Poutine a peut-être "perdu contact avec la réalité", mais le public français, nourri par les médias français, est-il davantage connecté avec cette "réalité" ? Emmanuel Macron lui-même, que sa photographe officielle nous montrait hier héroïque dans la solitude de son bureau, avant de préciser dans une nouvelle série qu'il n'avait même pas pris le temps de se raser (alors la petite présidentielle française, hein, vous pensez bien...) dans quelle réalité pense-t-il, et quelle réalité alternative fabrique-t-il lui-même  ? 

Hier encore, à la même heure exactement, l'Élysée annonçait que Biden et Poutine avaient, à sa demande, accepté de se rencontrer, avant que le Kremlin démente quelques minutes plus tard.

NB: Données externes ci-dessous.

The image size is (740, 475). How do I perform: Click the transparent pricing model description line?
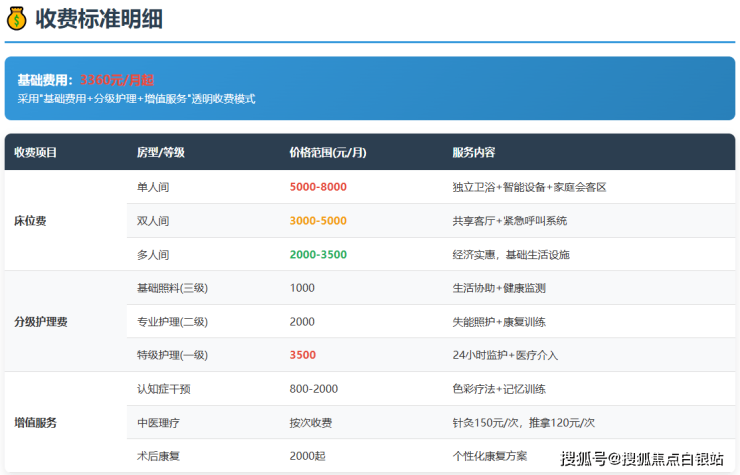click(x=137, y=99)
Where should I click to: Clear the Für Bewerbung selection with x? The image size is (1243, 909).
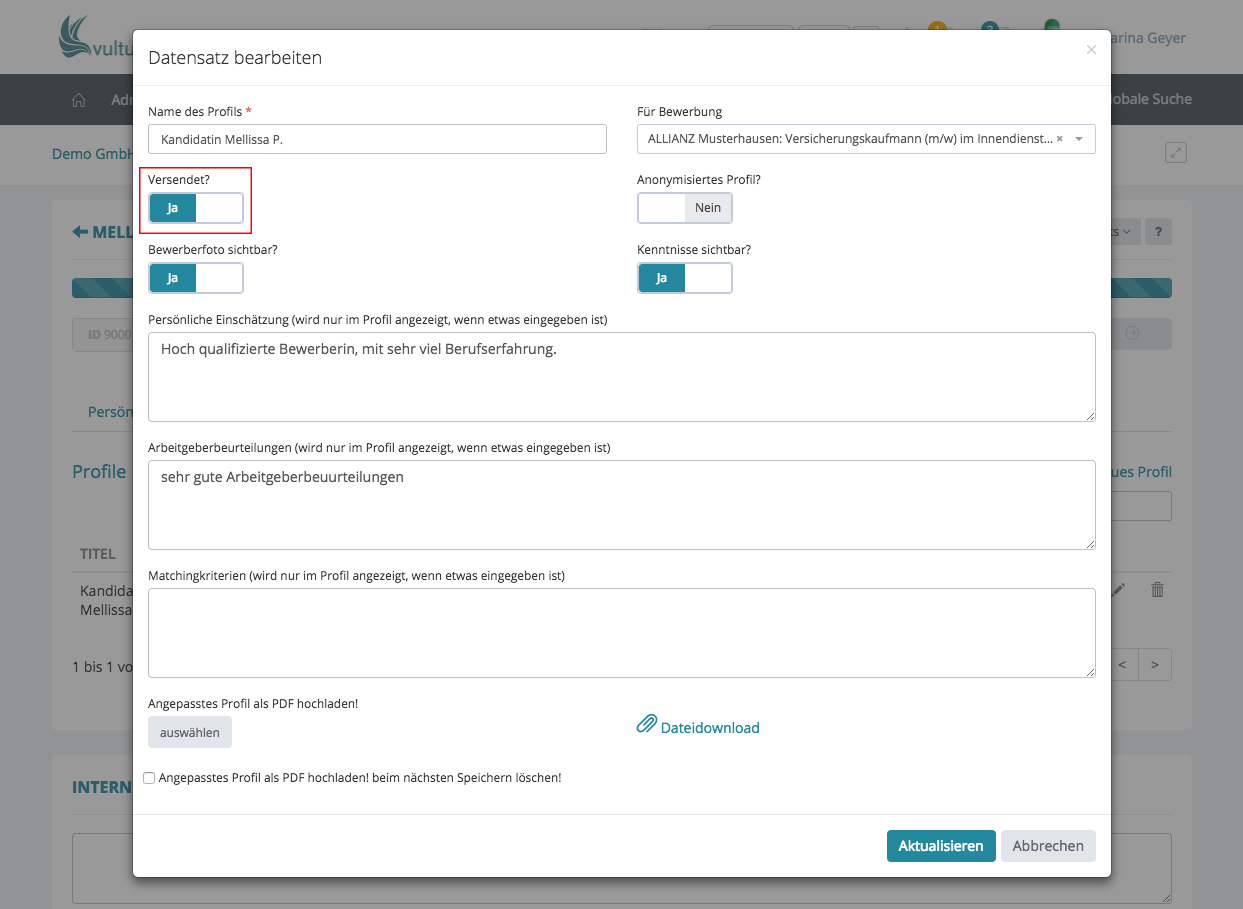coord(1059,139)
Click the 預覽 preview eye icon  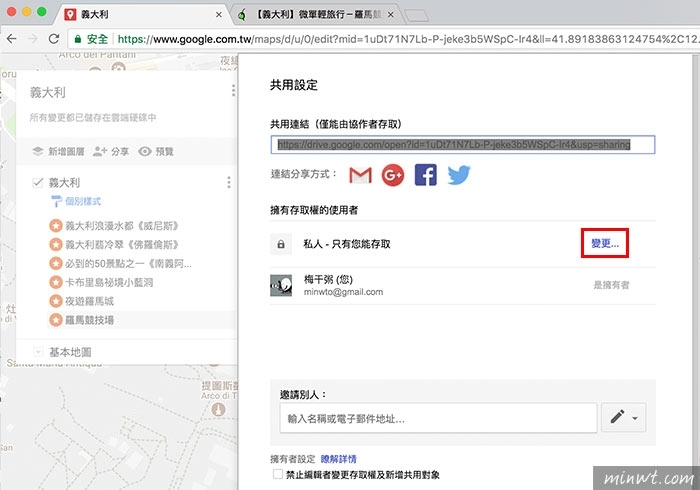(x=145, y=151)
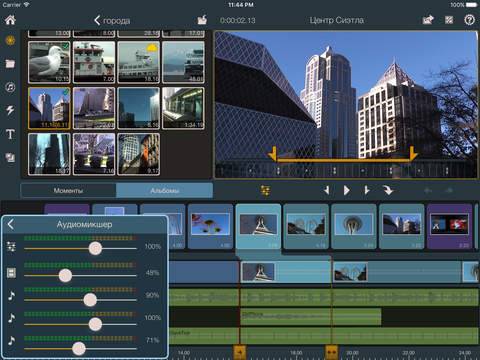Switch to the Моменты tab
The height and width of the screenshot is (360, 480).
pyautogui.click(x=68, y=191)
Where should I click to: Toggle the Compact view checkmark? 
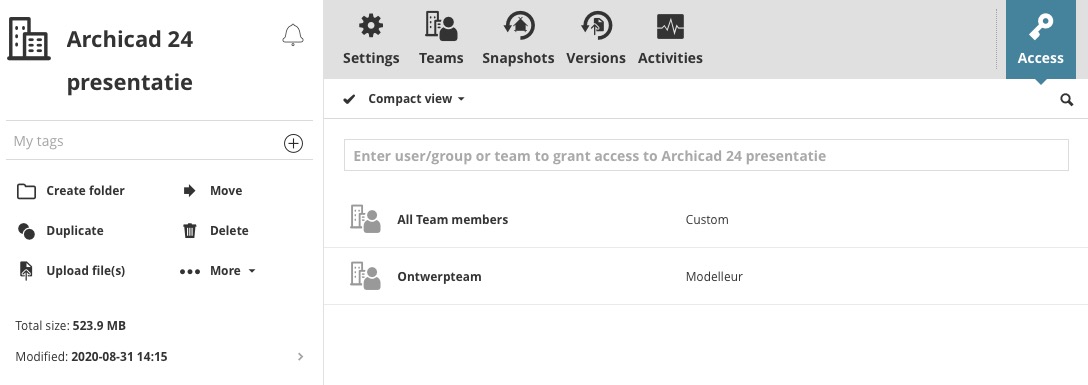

L'influence française sur la marche du monde a-t-elle véritablement une autre réalité que l'échec au Liban, le piteux départ du Mali, et la calamiteuse affaire des sous-marins australiens (brillante synthèse de mon confrère Jean-Dominique Merchet) ?

La guerre met à mal l'idée même de réalité. Son effet mécanique est de fracasser une (hypothétique) réalité unique et indivisible, en des fragments de réalités hostiles, irréconciliables, et ennemies. C'est en des heures comme celles-ci, alors que la psychologie de guerre engourdit les esprits et diabolise les figures des ennemis, qu'il importe de se placer, envers et contre tout, dans la tête de l'adversaire, dans la tête du fou, de celui qui a "perdu contact avec la réalité".

Ce que tente ce matin Jean-Luc Mélenchon. Comment le tropisme pro-russe de Mélenchon a-t-il résisté au discours belliqueux de Poutine ? Je mentirais en prétendant que je n'attendais pas sa propre confrontation avec la réalité nouvelle créée par la reconnaissance des deux "Républiques". Douloureuse confrontation. Si Mélenchon reconnaît que la reconnaissance des "Républiques" du Donbass "est une escalade, dont la Russie porte la responsabilité, et qu'il faut condamner dans notre intérêt bien compris", il explique cette "escalade" par l'inéluctable intégration de l'Ukraine dans l'OTAN, qui "ne tardera plus (...) Poutine a dû comprendre que la décision était déjà prise." Déjà prise ? Pourtant on lit partout le contraire. Mélenchon dispose-t-il d'informations qui nous seraient cachées ? Entrer dans la psychologie de l'adversaire impose-t-il de s'aligner sur sa pensée ?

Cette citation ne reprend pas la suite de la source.